Pur non esistendo, ovviamente, un’entità di tale misura che oggettivamente costituisca il confine della sussistenza di tale attitudine (rispetto alla sua insussistenza), pare tuttavia necessario svolgerne la ricerca secondo criteri soggettivamente meno caratterizzati.
Al di sotto della misura di 12,5 metri lineari (la metà di una piscina semiolimpionica), sembra potersi ragionevolmente dubitare della attitudine natatoria del manufatto (allorché la spinta di partenza e la capriola di fine vasca vadano ad assorbire la maggior parte della lunghezza che un nuotatore potrebbe percorrere).
La proposta esegetica che ne scaturisce è, dunque, quella di considerare strutturalmente non idonee all’attività natatoria, anche meramente amatoriale, le piscine in cui la massima misura riscontrabile (i.e. diagonale maggiore o diametro massimo: che, notoriamente, collegano in linea retta i punti più distanti tra loro di una qualsiasi forma geometrica, sia poligonale che curviforme) sia contenuta in un segmento di retta di lunghezza non eccedente m. 12.
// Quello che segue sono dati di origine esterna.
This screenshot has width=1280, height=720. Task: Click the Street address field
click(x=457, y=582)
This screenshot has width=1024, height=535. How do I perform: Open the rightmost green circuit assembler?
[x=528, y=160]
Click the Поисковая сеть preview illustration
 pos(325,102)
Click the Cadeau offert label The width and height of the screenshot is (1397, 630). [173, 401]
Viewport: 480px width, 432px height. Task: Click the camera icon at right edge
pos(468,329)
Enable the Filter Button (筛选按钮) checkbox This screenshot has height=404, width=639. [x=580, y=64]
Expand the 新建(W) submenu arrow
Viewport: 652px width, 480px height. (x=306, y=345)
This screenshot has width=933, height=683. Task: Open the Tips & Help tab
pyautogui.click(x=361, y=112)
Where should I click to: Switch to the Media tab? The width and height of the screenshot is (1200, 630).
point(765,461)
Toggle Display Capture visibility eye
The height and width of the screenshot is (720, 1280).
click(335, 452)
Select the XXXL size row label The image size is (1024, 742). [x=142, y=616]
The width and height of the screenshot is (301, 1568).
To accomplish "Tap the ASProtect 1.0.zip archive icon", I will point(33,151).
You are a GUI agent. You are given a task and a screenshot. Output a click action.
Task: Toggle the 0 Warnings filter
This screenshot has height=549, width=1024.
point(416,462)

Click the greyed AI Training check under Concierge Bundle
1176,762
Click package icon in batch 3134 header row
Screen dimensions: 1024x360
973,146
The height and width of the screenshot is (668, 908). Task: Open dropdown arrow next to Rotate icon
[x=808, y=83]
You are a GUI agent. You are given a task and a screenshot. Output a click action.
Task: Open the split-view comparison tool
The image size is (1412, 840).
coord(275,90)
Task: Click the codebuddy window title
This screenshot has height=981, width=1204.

Esemplificando, ciò significa che:
- per una piscina rettangolare, la natura pertinenziale postula che non dovrà eccedere i 144 mq;
- per una piscina pertinenziale di forma irregolare, che sulla sua superficie non sia tracciabile alcun segmento di retta eccedente la lunghezza di m. 12.
Misura non superata dalla piscina oggetto del caso in esame e per cui, in assenza di vincoli, essa è qualificabile come pertinenza.
Pertanto secondo il CGARS, la misura della diagonale al di sotto della quale le piscine poste sul terreno privato e ad uso esclusivo dell’immobile appartenente al medesimo proprietario possono ritenersi quali pertinenze, ai sensi dell’articolo 3 comma 1 del d.P.R. 380/2001 (ferma restando la disciplina dei vincoli), è di m. 12,50.
Ne deriva che e piscine che hanno una diagonale inferiore a m. 12,50 e presentano le ulteriori caratteristiche sopra indicate possono essere qualificate come pertinenza dell’immobile cui sono adiacenti e non necessitano perciò di autonomo titolo edilizio. Per contenerne ancora le dimensioni, il Collegio precisa che il punto più profondo dalla piscina-pertinenza deve essere contenuto entro m. 2,00 e senza raggiungerli, al fine di non consentirne qualsivoglia uso (subacqueo) o funzione (sportiva) che non sia meramente accessoria all’edificio principale.
Facendo applicazione dei parametri appena ribaditi, la piscina per cui è causa deve qualificarsi come pertinenza e non come autonoma o nuova realizzazione edilizia, con conseguente accoglimento del ricorso.